:: Task to carry out ::
Single out the lines of the material that contain "Defter" and copy them.

[Opening Extracted entries section]

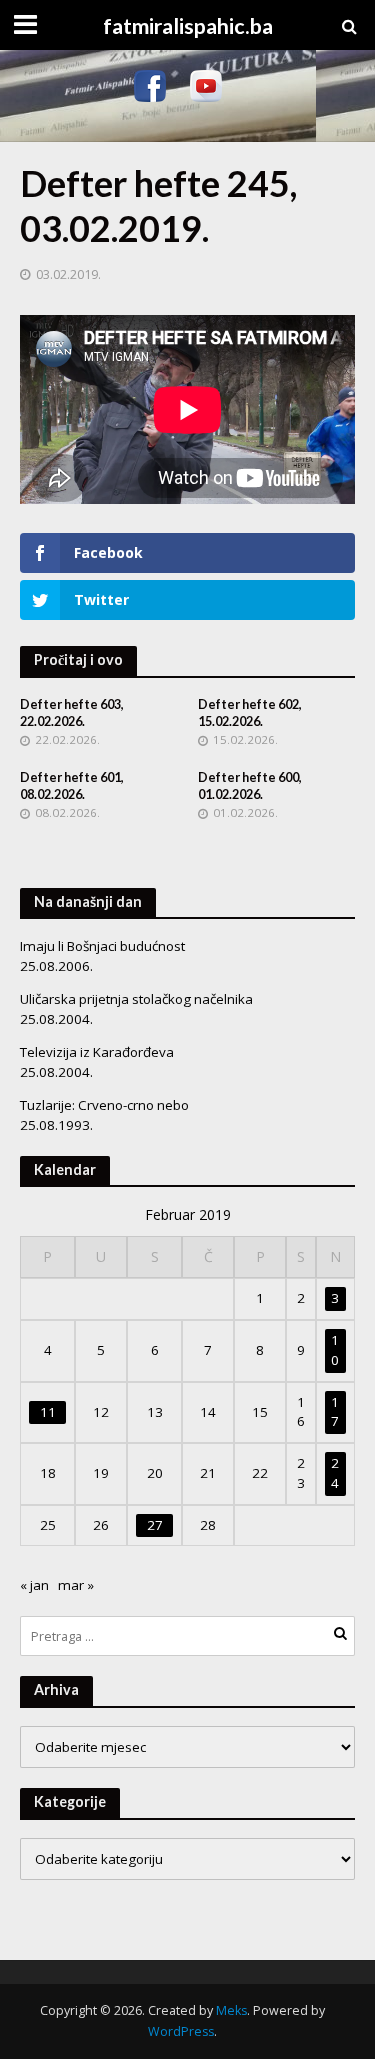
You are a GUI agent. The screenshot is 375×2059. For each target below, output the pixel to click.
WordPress (181, 2031)
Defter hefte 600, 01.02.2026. (250, 786)
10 (335, 1350)
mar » (76, 1585)
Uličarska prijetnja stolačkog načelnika (136, 999)
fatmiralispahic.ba (188, 26)
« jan (34, 1585)
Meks (231, 2010)
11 (48, 1412)
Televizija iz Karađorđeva (97, 1052)
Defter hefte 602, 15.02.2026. (250, 713)
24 (335, 1473)
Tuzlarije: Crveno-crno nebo (104, 1105)
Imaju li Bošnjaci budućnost (102, 946)
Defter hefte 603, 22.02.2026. (72, 713)
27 (155, 1525)
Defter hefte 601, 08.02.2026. (72, 786)
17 (335, 1412)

[Closing Extracted entries section]

:: Exercise result ::
Defter hefte 600, 01.02.2026. (250, 786)
Defter hefte 602, 15.02.2026. (250, 713)
Defter hefte 603, 22.02.2026. (72, 713)
Defter hefte 601, 08.02.2026. (72, 786)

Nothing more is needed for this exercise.